ACTIONS TO TAKE →
1. Reproduce word for word the part of the safety footwear article below, starting at "In the UK, any" and ending at "of key importance.".
2. Write the next part of the article below on choosing safety footwear, picking up after its last sentence.

READING PASSAGE →
++++

The entertainment industry loves to make jokes about how many different pairs of shoes a person can own (particularly women), but when it comes to safety footwear, having the right footwear for the right occasion, or more accurately environment, is no laughing matter. Here are 6 points to consider when choosing safety footwear.
Cold and hot environments both require footwear which takes this into consideration. For people working in the cold, insulated footwear is a huge benefit and for people working in the heat, you need to balance comfort with protection. How much weight is given to one as compared to the other will depend on the industry and its specific risks.
In the UK, any safety footwear intended for use outdoors is probably going to need some level of waterproofing; the only question is how much. Essentially, the more a person is potentially going to be exposed to rain, the more important waterproofing becomes. Similarly, if a person works in an area where they are likely to be exposed to running water or pools of water as part of their job, for example in the cleaning industry, then again, waterproofing becomes of key importance.
Grip is crucial to safety and depends essentially on the sole of the footwear. When a person works wholly or mainly in one specific environment, then the sole should ideally be chosen for maximum grip in that environment. Many people, however, work across a range of environments and therefore need a sole which will perform well in a variety of conditions, even if it is not, technically, optimal for any of them. Firefighters would be one obvious example of this. The military is another.

++++

RAW DATA →
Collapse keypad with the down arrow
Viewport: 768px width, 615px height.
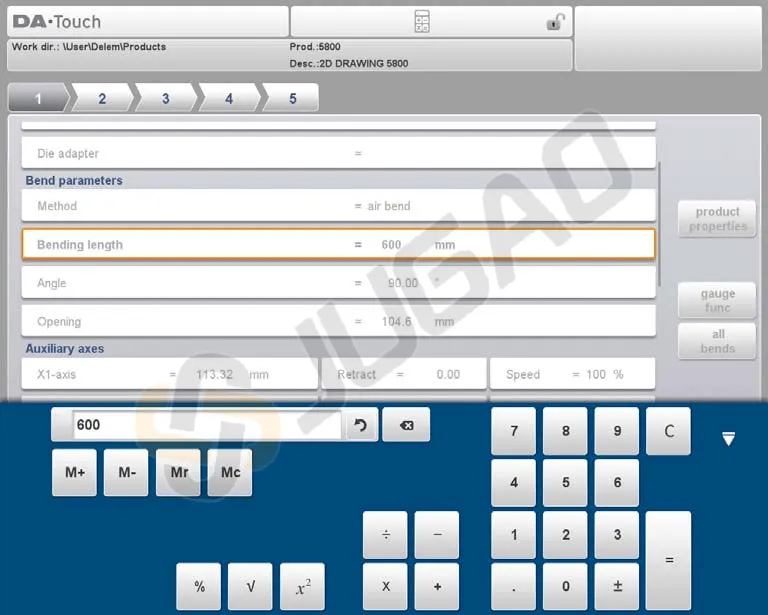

++++

ANSWERS TO THE PROBLEMS →
1.
In the UK, any safety footwear intended for use outdoors is probably going to need some level of waterproofing; the only question is how much. Essentially, the more a person is potentially going to be exposed to rain, the more important waterproofing becomes. Similarly, if a person works in an area where they are likely to be exposed to running water or pools of water as part of their job, for example in the cleaning industry, then again, waterproofing becomes of key importance.

2.
Protection against chemicals
This varies widely from industry to industry, but where it does apply it is vital. Firefighting is, again, an obvious example of an industry where it is vital that footwear is resistant to chemicals, other examples are the automotive industry and the cleaning industry. Similarly those involved in medical professions, especially first responders, may have a need for footwear which protects against the ingress of bodily fluids.
Protection against physical shocks
The construction industry is probably the most obvious example of an industry which needs to protect its workers against physical shocks. This is why work safety boots with steel toe caps are standard; however, this is not the only industry with this need. For example, the waste management industry has a need for footwear which will withstand punctures and industries which involve mechanics need to protect against impact from the side and/or front.
In some industries, such as the food industry and the medical industry, safety footwear serves a dual purpose. It not only protects workers from hazards but can protect other people from hazards caused by workers. This is why safety footwear for these industries not only tends to be made from materials which have particularly hygienic properties, (such as uppers made from material which is resistant to bacteria) but also tends to be made in colours which make it obvious when the footwear needs to be cleaned.